At the morning session of general conference on April 6, 1974, the membership of the Church sustained President Spencer W. Kimball as prophet, seer, and revelator and president of the Church. That weekend, following an afternoon session of conference, members of the Kimball family gathered for a family dinner before husbands, fathers, and brothers went on to priesthood meeting.

Parked in front of the house was a member of the Church Security Department. President Kimball noticed the man sitting alone in his car; he quietly filled a plate from the family smorgasbord, and took it out to the officer. His action was spontaneous, thoughtful, and entirely in keeping with the character that Spencer W. Kimball has been building since boyhood.

He is a man of compassion whose first thought is always of someone else. He is a man of faith who witnessed miracles early in his life. He is a man of humor who laughs at himself and not at others. He is a man of simple tastes and habits, a man who lives the gospel as the Savior taught it.

President Kimball was only six years old when he witnessed what he considered to be a miracle. It also introduced him to a three-year-old Leo Cluff, now the patriarch of the Thatcher Arizona Stake and his lifelong friend.

Leo had been gored by a cow, and his stomach had been ripped open. In those horse and buggy days, nine hours passed before the doctor got there to sew him up on the kitchen table.
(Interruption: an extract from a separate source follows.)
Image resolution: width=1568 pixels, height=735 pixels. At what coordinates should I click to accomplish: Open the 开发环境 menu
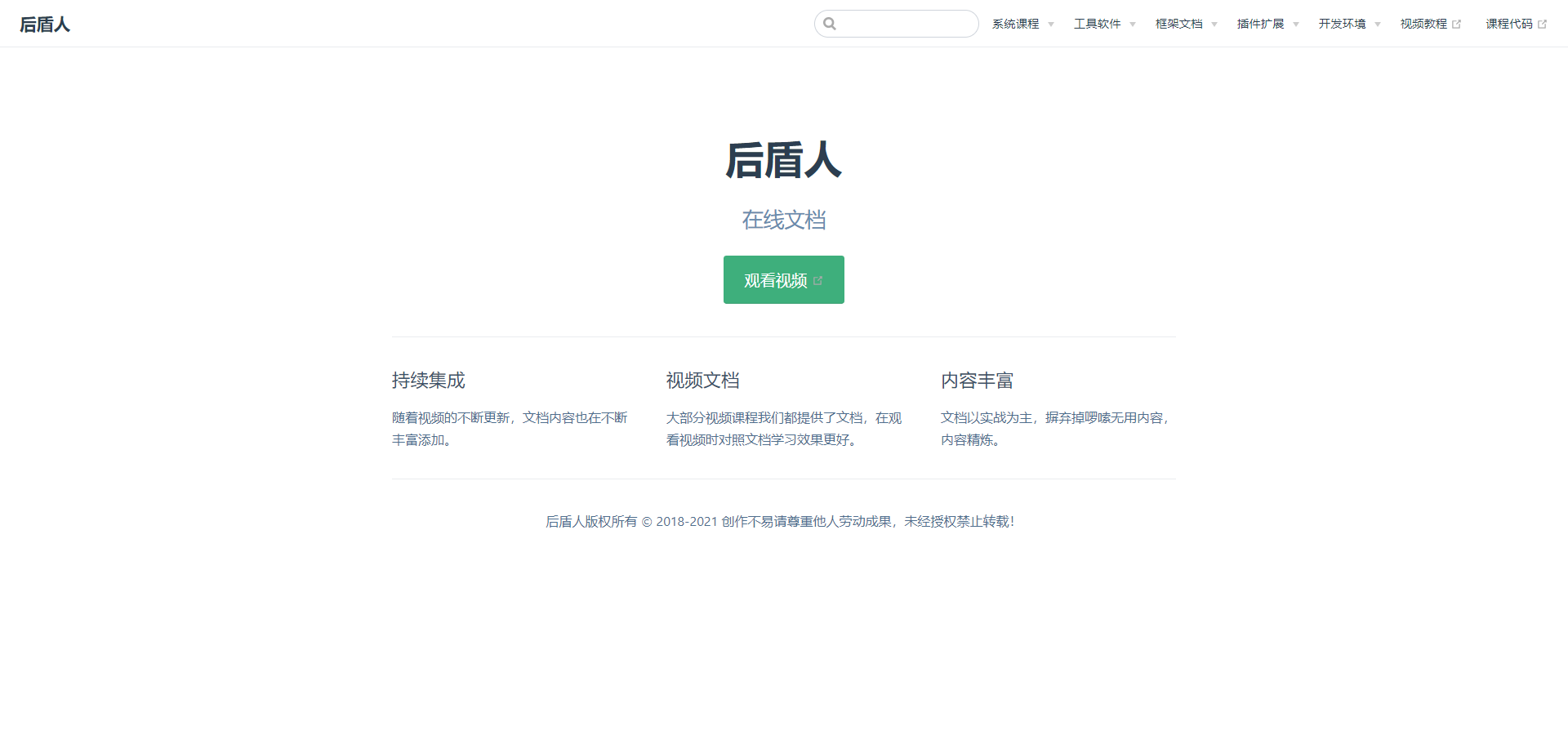pyautogui.click(x=1343, y=24)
Some visiting General Authorities were asked to administer to young Leo. They arrived with the stake president, Andrew Kimball, and his son, Spencer.

“President Kimball has often told of this experience and has related it as the first miracle he ever witnessed,” says Brother Cluff. “He told me, ‘I prayed for you, and I knew you were going to get well.’ He had that much faith.”

The simple faith of six-year-old Spencer W. Kimball was to become a great source of strength to him in his adult years. It was a faith that helped President Kimball survive serious setbacks in his own health and crisis times with his family. Sister Carmen Richardson Smith, once stenographer for the former Kimball-Greenhalgh Insurance and Realty Company in Safford, Arizona, recalls the faith of Brother and Sister Kimball when their son, Edward, was stricken with polio.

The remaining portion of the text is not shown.